Any other procedure than that of granting dividends to the insured during the time while premiums are waived is unfair and should not be permitted by state insurance departments. The actuaries who have computed rates for the waiver of premium benefit have based their calculations on the assumption that the initial premium charged is to be waived. And they have demonstrated that the waiver of the entire premium does not require an unusually heavy extra premium. If that initial premium contains a sufficient margin for the company's safety and the company contracts to return the overcharge in the form of a dividend, then there is no justification for any plan whereby the company confiscates the overcharge after disability occurs. Four of the thirteen companies referring to dividends in their clauses explain that dividends are to be discontinued.

Only nine companies of the total 101 permitting waiver of premiums agree to pay dividends after the insured becomes disabled. The Columbus Mutual states that the policy becomes paid up for its full amount "participating in profits"; the policy of the Reliance Life "shall participate in any distribution of surplus"; the Mississippi Valley Life policy "will be credited with dividends in like manner as if the insured paid the premiums"; the policy of the Sun Life of Montreal "shall continue to participate in profits"; the Texas Life provides that "the policy will continue in full force towards maturity sharing in the profits of the company among policies of its class"; the contract of the North State Life is to continue in full force as a "paid-up participating policy for its value"; the Franklin Life stipulates that "waiver of premium payments shall have the effect of providing the same values and benefits as though premiums waived had been paid"; the waiver of premiums by the Home Life of New York, "shall not affect the right of the insured to any dividend or other benefit"; the Germania Life requires that dividends after disability "shall be paid in cash." Since the rate of mortality among disabled persons is so much greater than among active lives it is not equitable to the company, or to its other policyholders, to permit the disabled person to use his dividend to purchase a paid-up addition to the policy since this paid-up addition is computed on the American Experience table rate of mortality. The requirement of the Germania Life that dividends be paid in cash after disability is, therefore, one which might well be copied.

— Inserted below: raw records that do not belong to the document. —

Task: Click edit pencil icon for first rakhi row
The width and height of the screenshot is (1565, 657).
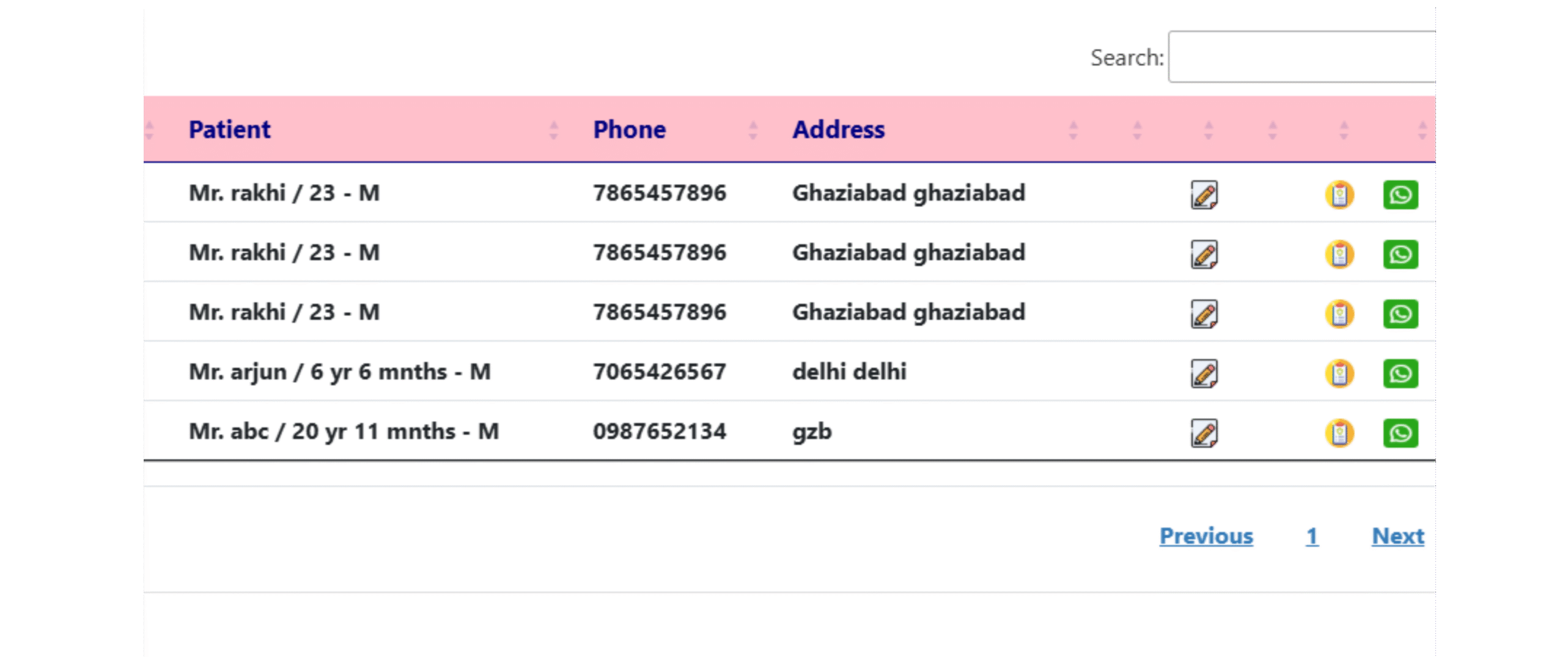Action: [x=1204, y=194]
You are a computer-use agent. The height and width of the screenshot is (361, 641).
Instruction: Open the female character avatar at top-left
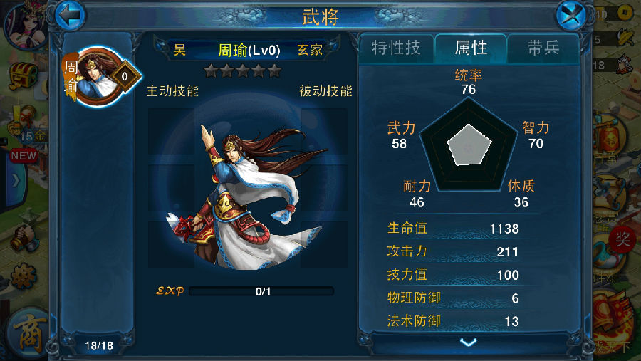click(x=24, y=24)
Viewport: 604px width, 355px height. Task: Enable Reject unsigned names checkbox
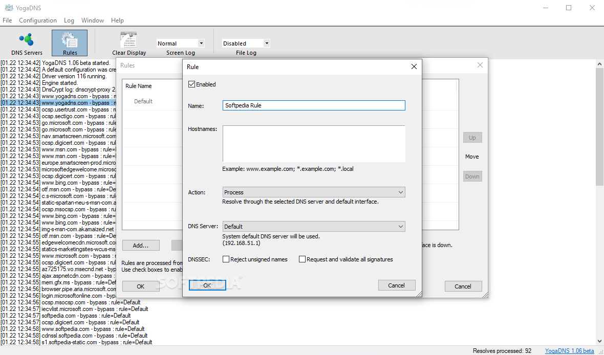point(226,259)
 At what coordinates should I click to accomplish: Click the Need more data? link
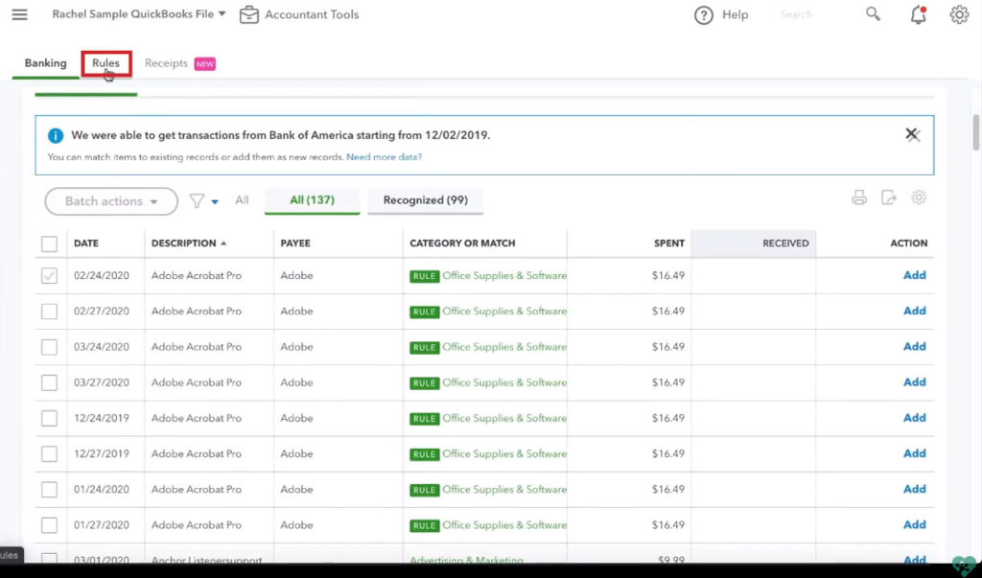click(384, 157)
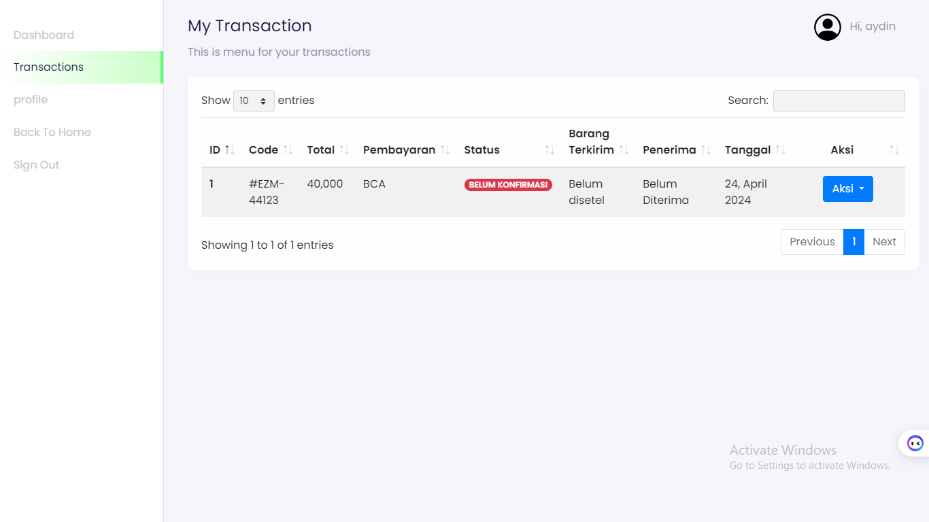The image size is (929, 522).
Task: Sort by Status column sort icon
Action: click(550, 150)
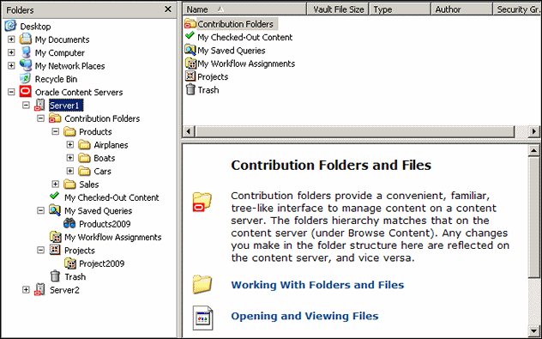Viewport: 542px width, 339px height.
Task: Select the Recycle Bin icon
Action: click(x=25, y=79)
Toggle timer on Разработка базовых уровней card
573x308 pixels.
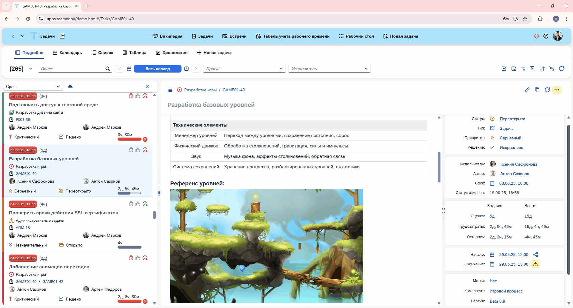coord(131,150)
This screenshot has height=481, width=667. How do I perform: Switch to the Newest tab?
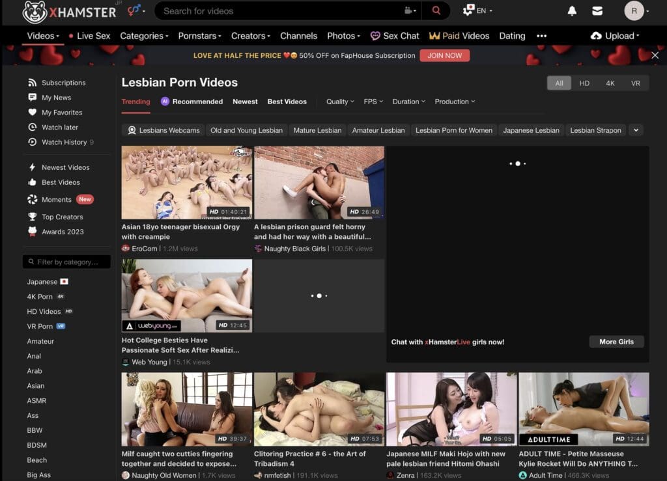click(x=245, y=102)
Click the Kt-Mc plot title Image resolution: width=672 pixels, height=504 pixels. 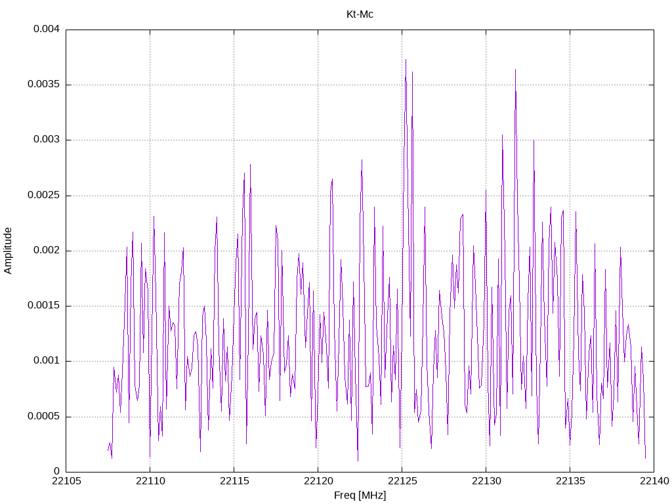click(360, 14)
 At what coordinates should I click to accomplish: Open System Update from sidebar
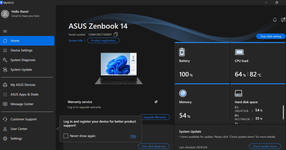point(21,70)
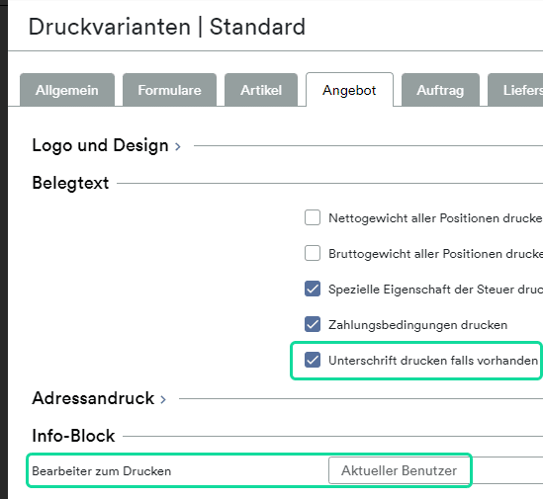Open the partially visible Liefers tab

[x=515, y=90]

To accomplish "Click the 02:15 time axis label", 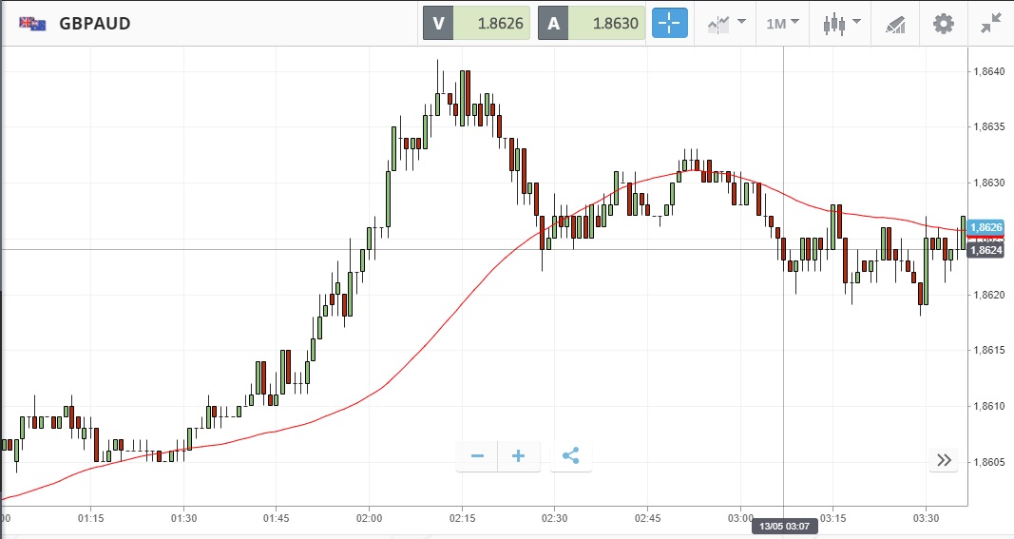I will point(462,518).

Dividends after Maturity of the Policy

Dividends on a policy after its maturity will not be computed on the same basis as before since two elements which are largely instrumental in producing the surplus fund from which dividends are paid, viz., savings in expense and lower mortality than expected, are in no way affected by a policy once matured. It is not surprising therefore to find that only one company makes any reference to the payment of dividends on deferred installments, this company stating that in case the twenty-installment benefit is chosen no dividends thereafter will be paid. There is, however, a further element, and a very important one, contributing toward the fund from which dividends are derived, viz., excess interest earned on the company's assets above the rate assumed in calculating premiums. Practically all the companies today compute premium rates on a three or three and one-half per cent interest basis, while many of them earn four, four and one-half or even five per cent on their assets. If a company has earned four and one-half per cent on its assets, but has computed its rates on a three and one-half per cent basis, this extra one per cent has been contributed by the assets as a whole, and a proportionate amount of it in justice belongs to every policyholder who has a claim on the company's funds. The disabled person, whose policy has matured for $1,000 payable in twenty installments is assumed by the company to have a policy worth $736 in cash, using a three and one-half per cent interest basis in discounting the installments. If the company, however, has earned four and one-half per cent interest the policyholder has a valid claim on the extra one per cent on that part of the $736 still in the company's possession and he is being treated unfairly if the company uses that income to swell the dividends on policies not yet matured. As stated above, the practice of so using surplus interest is followed by all the companies today in connection with their disability contracts in cases where "maturity" benefits are promised. The most equitable contracts issued today pay this excess interest where policies matured as death claims or endowments are being paid to beneficiaries in installments. This practice should be required of all companies and should be extended to cover installment payments under the disability contract.

CONCLUSION

The foregoing study makes possible a statement of some of the factors that should govern the future development of the disability clause. It has been found that the main motive back of its rapid rise to popular favor is commercial-a constant need of the solicitor for a new feature, a "talking point," and the keen appreciation on his part that the disability clause furnishes it. It has been further shown that the risk of total and permanent disability is a real and tangible one and that its occurrence may easily endanger the permanence of one's insurance. The idea of furnishing a real insurance feature has prompted the issue of the clause in many cases. These two motives, the altruistic and the commercial, have combined in bringing into existence a multitude of clauses, some good, some worthless, and some a curious admixture of the good and the bad. The business motive has led some companies to adopt clauses for no other purpose than to meet competition and the results are a disgrace to American life insurance; while other clauses show that they have had behind them the very best of careful and thoughtful consideration of the problems involved. It is plain that we have as yet no adequate knowledge of this risk in its relation to life insurance and we must permit the companies to go slowly in making the clause all that it should be, lest they make a mistake in the direction of too great liberality. Such a false step might only destroy the progress thus far made.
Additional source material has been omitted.